• Work instructions: Leave out the pictures and print precisely the lines from the line with "Task: Toggle filter_k legend entry" to the final line of the entries, both ends included.

• Available data:
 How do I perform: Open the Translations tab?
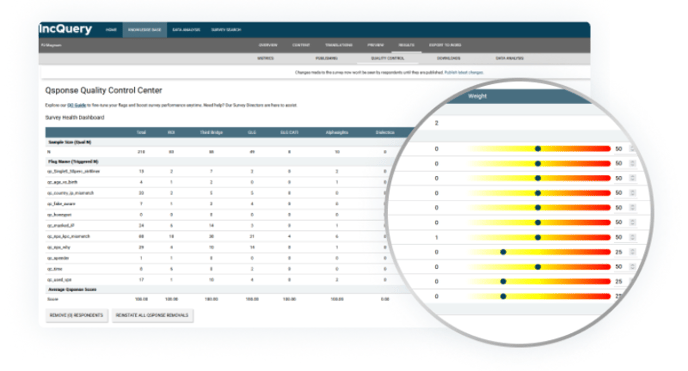coord(339,45)
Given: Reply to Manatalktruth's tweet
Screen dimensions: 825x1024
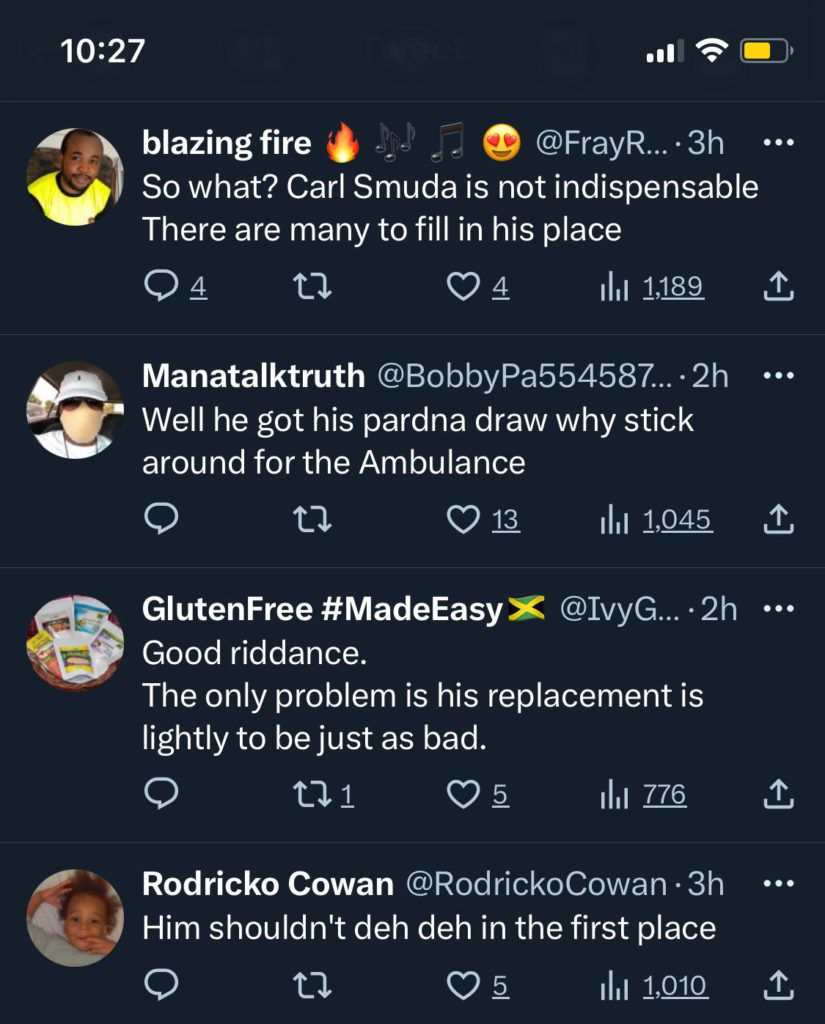Looking at the screenshot, I should coord(161,519).
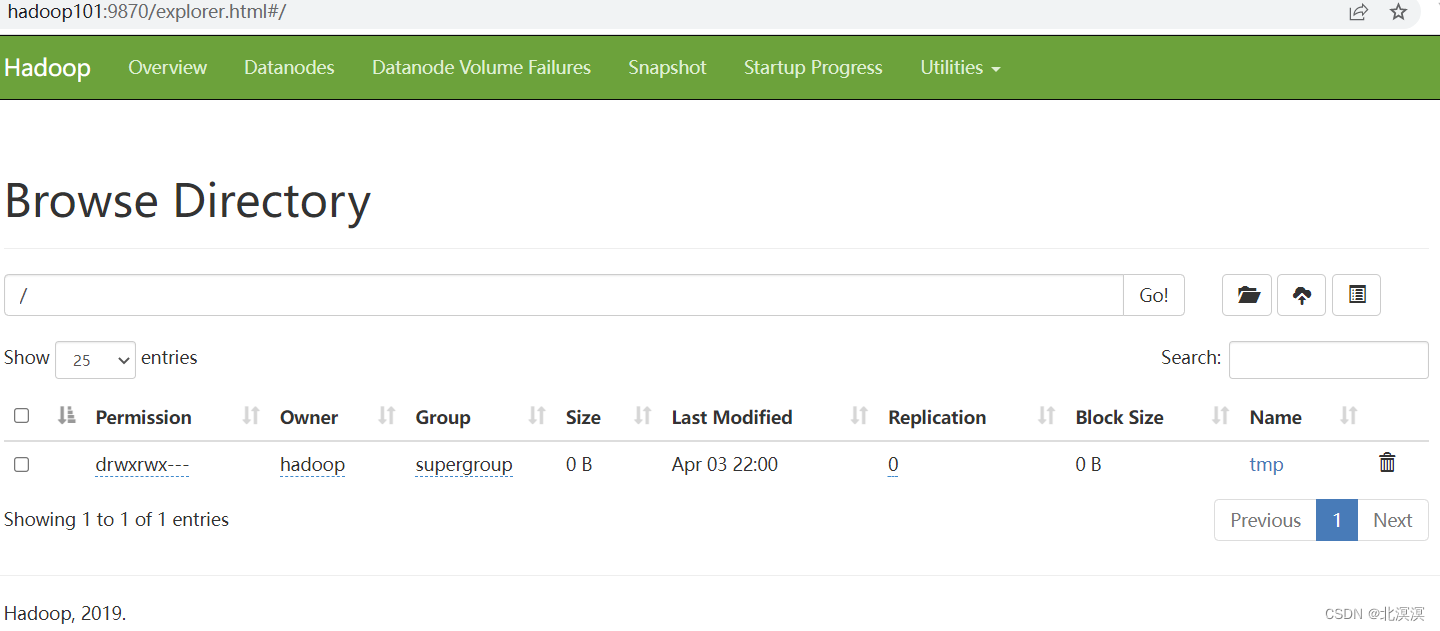Screen dimensions: 1440x631
Task: Click the upload files cloud icon
Action: pos(1301,295)
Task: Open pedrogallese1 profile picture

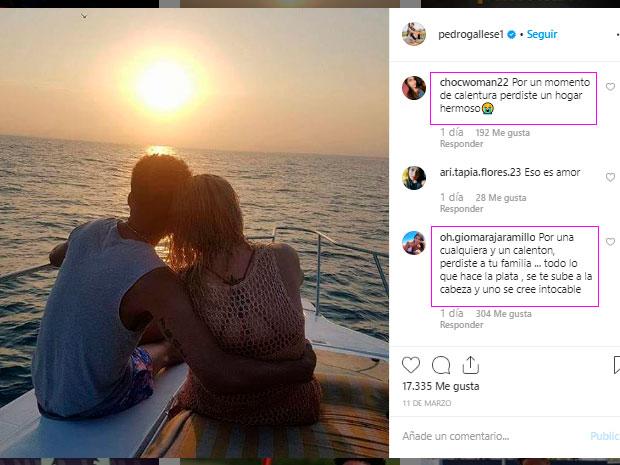Action: pos(414,34)
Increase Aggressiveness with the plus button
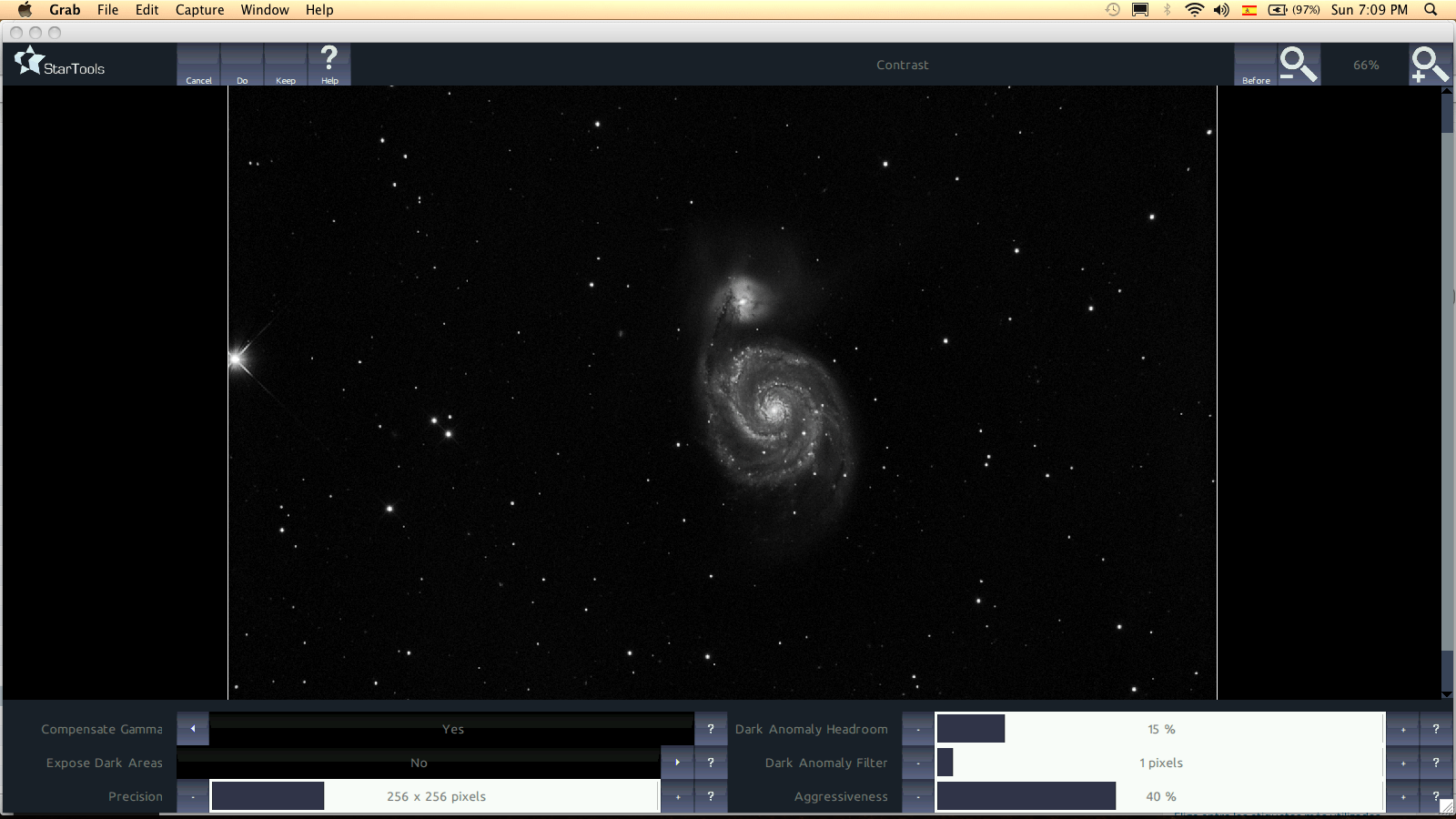 1403,796
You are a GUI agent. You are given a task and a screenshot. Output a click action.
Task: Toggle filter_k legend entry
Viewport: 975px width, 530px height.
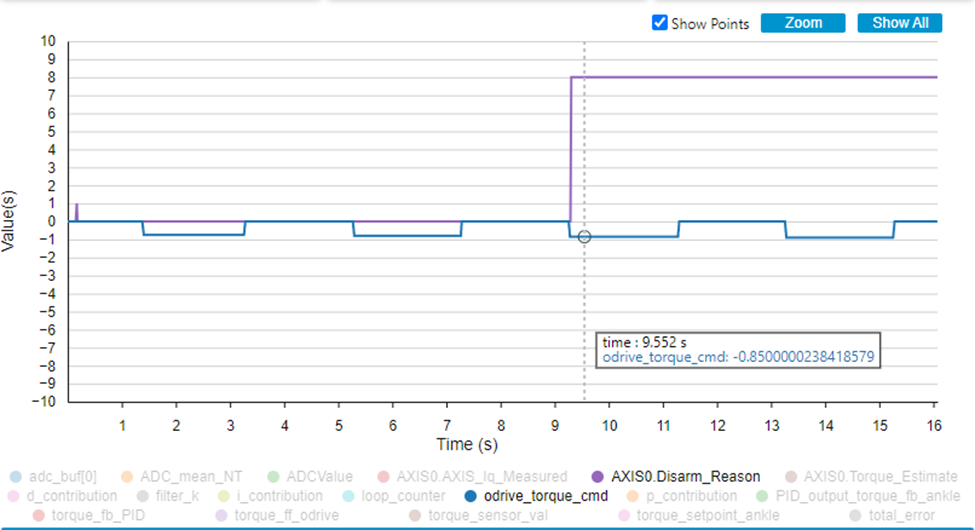170,496
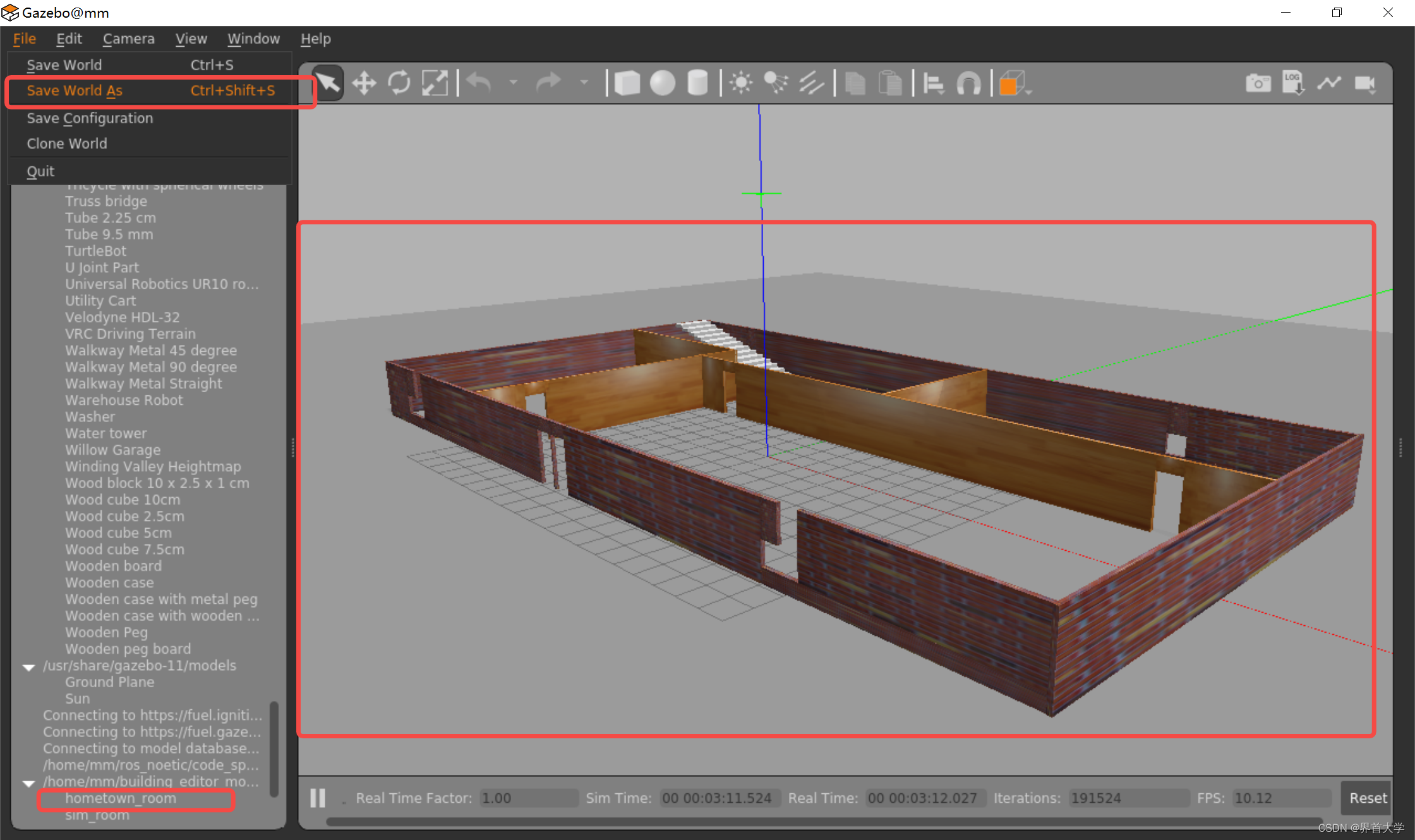Click the box primitive shape icon

[626, 82]
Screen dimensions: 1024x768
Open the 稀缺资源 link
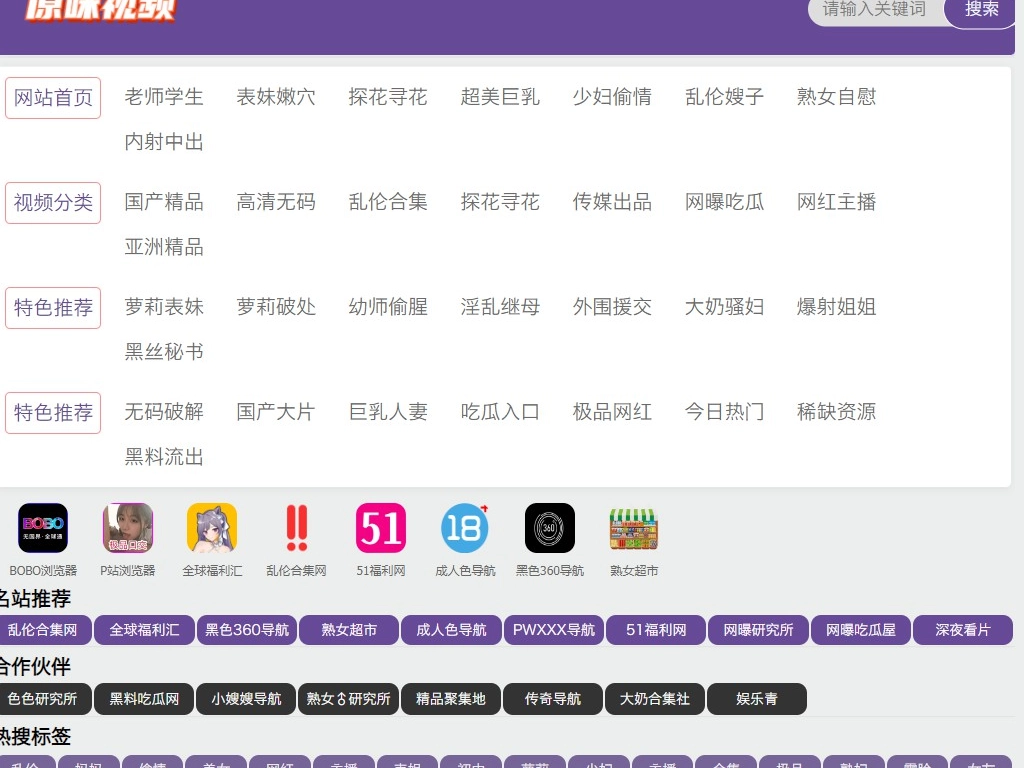pyautogui.click(x=836, y=412)
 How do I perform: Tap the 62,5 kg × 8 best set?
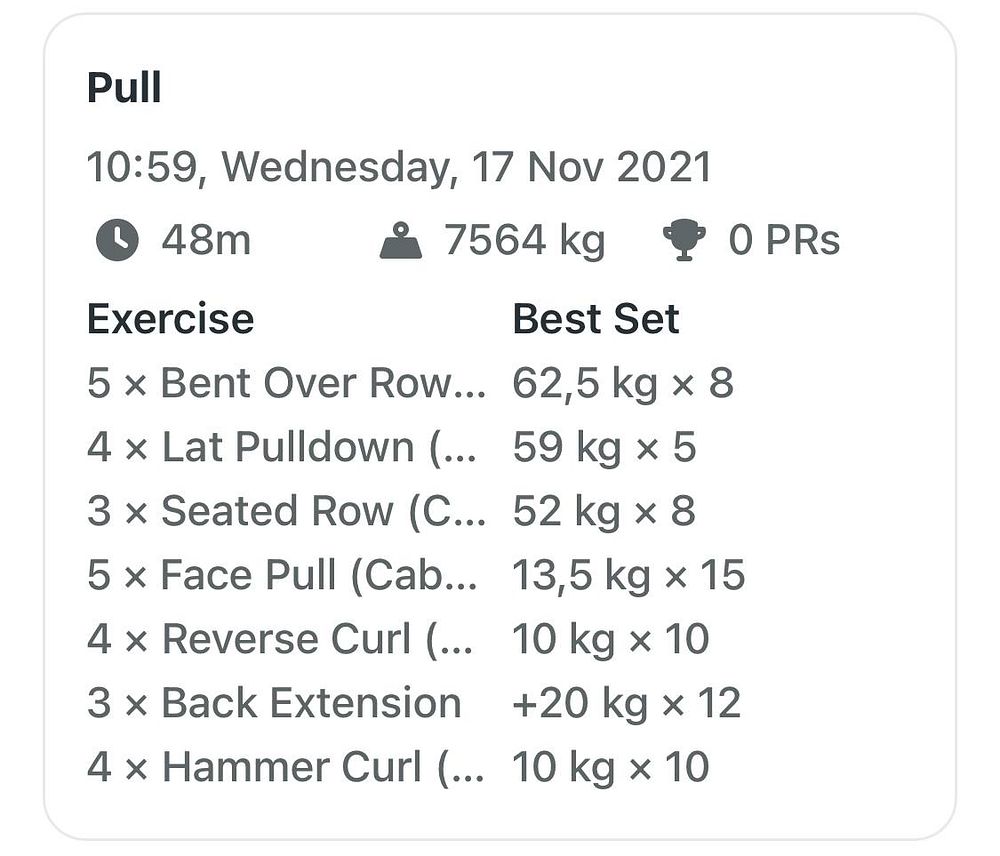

• Written solution:
Task: Toggle filter_k legend entry
Viewport: 975px width, 530px height.
170,496
Click the box primitive shape icon

[626, 82]
Screen dimensions: 1024x768
Open the 稀缺资源 link
pyautogui.click(x=836, y=412)
 How do I perform: Tap the 62,5 kg × 8 best set?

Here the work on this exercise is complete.